## PASSAGE
+ + + + + + +

Sectors To Watch: Cash In On QE3 With Basic Materials!

| September 19, 2012 | 0 Comments

Last week, Fed Chairman Ben Bernanke unleashed a third round of quantitative easing (QE3) on the US economy.

The move by the central bank wasn’t unexpected.  However, the magnitude of the plan has reignited investors’ animal spirits.  And for good reason… the first two versions of QE had specific dollar amounts and time limits.

But this time around, the Fed has committed to buying $40 billion of mortgage-backed securities every month.  And they’ll continue buying them until unemployment levels drop!

Put simply, this is an unprecedented move by the Fed.  And it just might work!

It’s no secret, business owners and managers have been slow to hire new workers.  And the main reasons they’ve given for not hiring is uncertainty.

Think about it… The people who make the decision to hire new workers saw an economy that was barely growing… even with the influence of the Fed’s previous efforts.  And they knew the impact of the previous QEs would only last for a short period of time.

+ + + + + + +

## GIVEN INFORMATION

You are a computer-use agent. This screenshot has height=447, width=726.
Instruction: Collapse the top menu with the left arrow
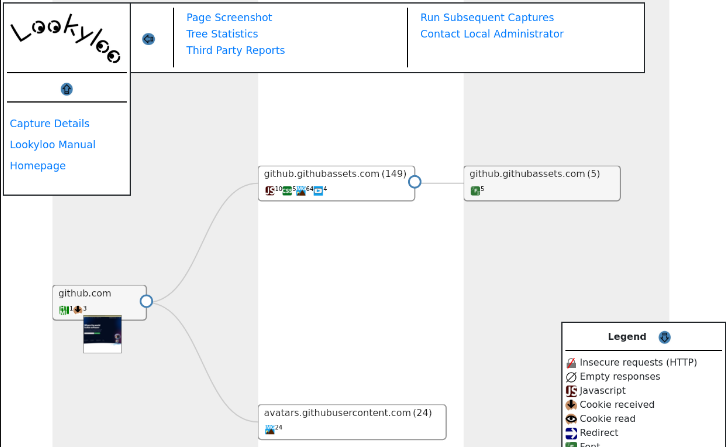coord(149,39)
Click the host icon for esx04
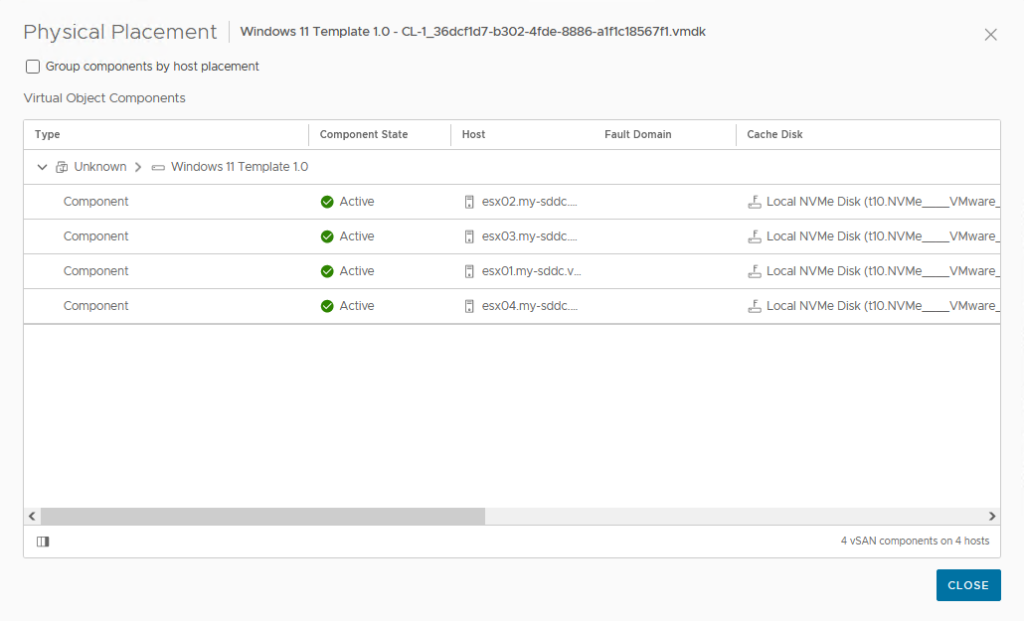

+ + + + + + +

## INSTRUCTION
Can you transcribe everything in the QE3 article from "The move by" down to "just might work!", word for word?

## COMPLETED EXERCISE
The move by the central bank wasn’t unexpected.  However, the magnitude of the plan has reignited investors’ animal spirits.  And for good reason… the first two versions of QE had specific dollar amounts and time limits.

But this time around, the Fed has committed to buying $40 billion of mortgage-backed securities every month.  And they’ll continue buying them until unemployment levels drop!

Put simply, this is an unprecedented move by the Fed.  And it just might work!